Embryos at 30 hpf were incubated with 5 μM DAF-FM diacetate (4-amino-5-methylamino-2′,7′-difluorofluorescein diacetate) for 2 h at 28.5 °C and then washed with fish water and observed under a fluorescence microscope.

CFU-C assay and quantitative RT-PCR

E11.5 mouse AGMs (41-45 sp) were dissociated using collagenase, and the cells were treated with the miR-142-3p duplex (Invitrogen) at 20 pmol and the inhibitor (Invitrogen) at 40 pmol. The procedures for siRNA transfection were performed as described in the Lipofectamine 2000 Transfection Reagent protocol (Invitrogen). After 5 h of transfection, antibody staining was performed for 30 min at 4 °C using antibodies specific for CD34 (BD) and c-Kit (eBioscience). The c-Kit+CD34+ cells were sorted using a MoFlo XDP (Beckman Coulter). The indicated numbers of single cells were transferred to ultra-low attachment 24-well plates (COSTAR) and cultured in CFU-C media. The cells were incubated at 37 oC in 5% CO2 with 100% humidity for 7 days, and the number of each type of colony was counted according to their morphology. The experiment was repeated in triplicate. The sequences for the miR-142-3p inhibitor and duplex are listed in Supplementary information, Table S2.

After transfection with the miR-142-3p duplex or inhibitor, the FACS-sorted c-Kit+CD34+ cells were cultured on mouse OP9 stromal cells in medium supplemented with hematopoietic cytokines (50 ng/ml SCF, 10 ng/ml IL3, 10 ng/ml FL, 10 ng/ml IL-6, and 3 U/ml Epo). After being cultured for 48 h, the cells were harvested for quantitative PCR to evaluate the expression of miR-142-3p and irf7.

CFU-S assay

The AGM regions of E11.5 mouse embryos were dissected, and the cells were suspended as single cells in solution, and then were treated with the miR-142-3p duplex (20 pmol) or inhibitor (40 pmol). After 5 h transfection, one embryo equivalent was transplanted via the tail vein. There were four individual mice in each experimental group. The spleens were obtained 8 days posttransplantation, and the number of colonies formed was counted under a stereomicroscope.

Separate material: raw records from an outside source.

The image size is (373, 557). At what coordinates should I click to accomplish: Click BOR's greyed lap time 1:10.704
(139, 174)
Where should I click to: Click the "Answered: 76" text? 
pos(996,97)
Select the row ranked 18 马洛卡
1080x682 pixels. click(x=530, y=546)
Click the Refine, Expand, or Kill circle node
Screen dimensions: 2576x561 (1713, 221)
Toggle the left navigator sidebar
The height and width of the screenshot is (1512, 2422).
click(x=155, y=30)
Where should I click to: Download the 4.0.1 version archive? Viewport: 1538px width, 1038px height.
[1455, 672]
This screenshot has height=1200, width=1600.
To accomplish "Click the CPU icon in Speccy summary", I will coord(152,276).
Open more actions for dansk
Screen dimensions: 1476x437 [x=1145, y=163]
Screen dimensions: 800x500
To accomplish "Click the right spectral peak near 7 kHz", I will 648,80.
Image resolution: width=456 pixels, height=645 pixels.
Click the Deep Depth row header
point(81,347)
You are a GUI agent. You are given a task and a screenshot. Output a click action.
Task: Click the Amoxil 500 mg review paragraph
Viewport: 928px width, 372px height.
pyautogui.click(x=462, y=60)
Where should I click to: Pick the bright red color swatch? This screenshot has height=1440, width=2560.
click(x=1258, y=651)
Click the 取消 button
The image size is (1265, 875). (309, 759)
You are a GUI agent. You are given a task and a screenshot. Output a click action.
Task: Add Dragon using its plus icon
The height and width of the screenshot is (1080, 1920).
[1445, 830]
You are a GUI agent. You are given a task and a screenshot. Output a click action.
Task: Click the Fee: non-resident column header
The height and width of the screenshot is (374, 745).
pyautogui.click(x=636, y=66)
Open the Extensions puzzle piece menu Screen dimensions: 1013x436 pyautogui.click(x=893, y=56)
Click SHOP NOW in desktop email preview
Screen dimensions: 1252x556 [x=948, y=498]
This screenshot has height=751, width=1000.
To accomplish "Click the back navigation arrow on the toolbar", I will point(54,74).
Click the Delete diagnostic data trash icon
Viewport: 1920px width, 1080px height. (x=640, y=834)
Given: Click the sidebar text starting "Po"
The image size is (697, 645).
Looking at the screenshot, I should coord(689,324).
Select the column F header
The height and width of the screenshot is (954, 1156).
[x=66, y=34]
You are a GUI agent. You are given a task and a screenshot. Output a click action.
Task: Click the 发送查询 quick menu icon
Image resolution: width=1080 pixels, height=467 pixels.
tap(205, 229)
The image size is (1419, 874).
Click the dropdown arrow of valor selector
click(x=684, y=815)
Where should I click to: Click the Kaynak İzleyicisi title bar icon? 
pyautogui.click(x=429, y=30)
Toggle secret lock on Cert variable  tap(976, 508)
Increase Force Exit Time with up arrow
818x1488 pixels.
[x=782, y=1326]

T lymphoid progenitor differentiation assay

An equal number of c-Kit+CD34+ cells and OP9-DL1 stromal cells were co-cultured in α-MEM supplemented with 15% FBS, 50 ng/ml SCF, 10 ng/ml IL7, and 20 ng/ml FL-3. After 13 days of co-culture, the cells were labeled with CD25-PE and CD44-APC antibodies and analyzed using flow cytometry.

Statistical analysis

For statistical analysis, Student's unpaired two-tailed t-test was used for all of the comparisons unless otherwise indicated.